Miguel Valente

Personal information
- Born: 16 July 1993 (age 32) Belo Horizonte, Minas Gerais, Brazil
- Height: 1.77 m (5 ft 10 in)
- Weight: 71 kg (157 lb)

Sport
- Sport: Swimming
- Strokes: Freestyle
- Club: Minas TC

Medal record
Men's Swimming
Representing Brazil
Pan American Games
| Silver medal – second place | 2019 Lima | 800 m freestyle |

= Miguel Valente =

Brazilian swimmer (born 1993)

 Miguel Leite Valente (born 16 July 1993) is a Brazilian swimmer. He competed in the men's 1500-metre freestyle event at the 2016 Summer Olympics. At the 2016 Summer Olympics, he finished 31st in the men's 1500-metre freestyle.

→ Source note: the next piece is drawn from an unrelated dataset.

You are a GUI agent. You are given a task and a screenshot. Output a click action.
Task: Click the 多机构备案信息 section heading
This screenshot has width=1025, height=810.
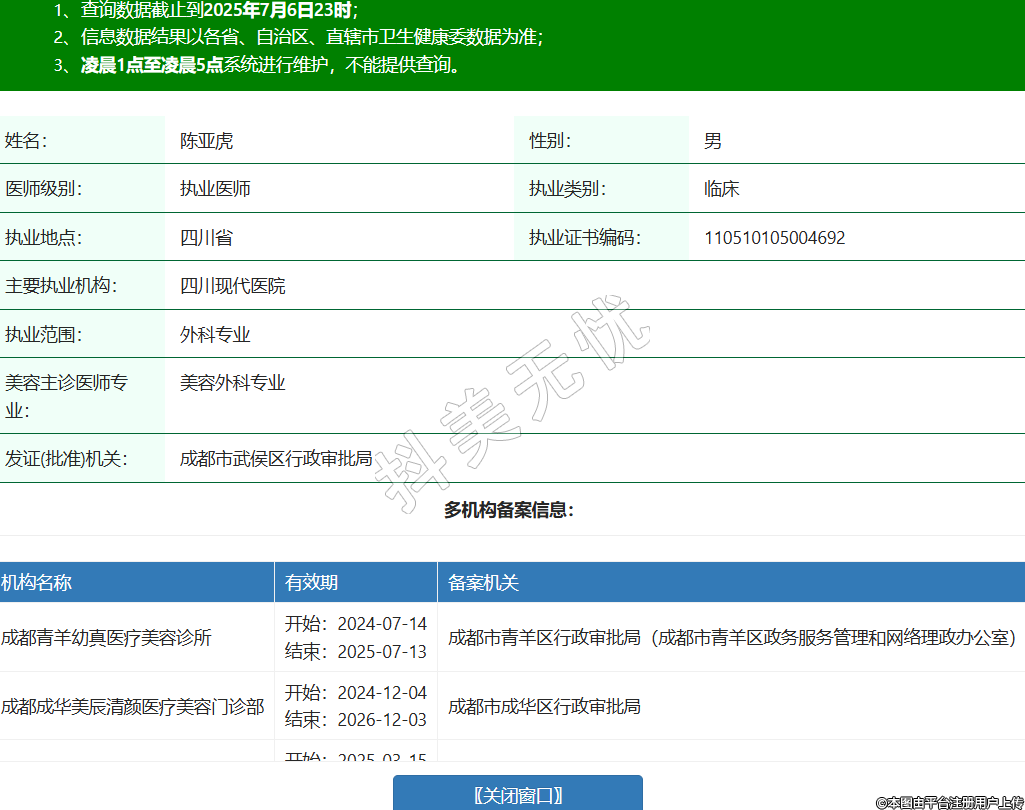click(509, 511)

On 14 September 2016, at the José Finkel Trophy (short-course competition), he broke the South American record in the 800-metre freestyle, with a time of 7:42.79. He surpassed Armando Negreiros' time of 7:43.52, conquered in 2009.

At the 2019 Pan American Games held in Lima, Peru, Valente won the silver medal in the Men's 800 metre freestyle, with a time of 7:56.37. He led most of the race, being surpassed only in the end by the American Andrew Abruzzo.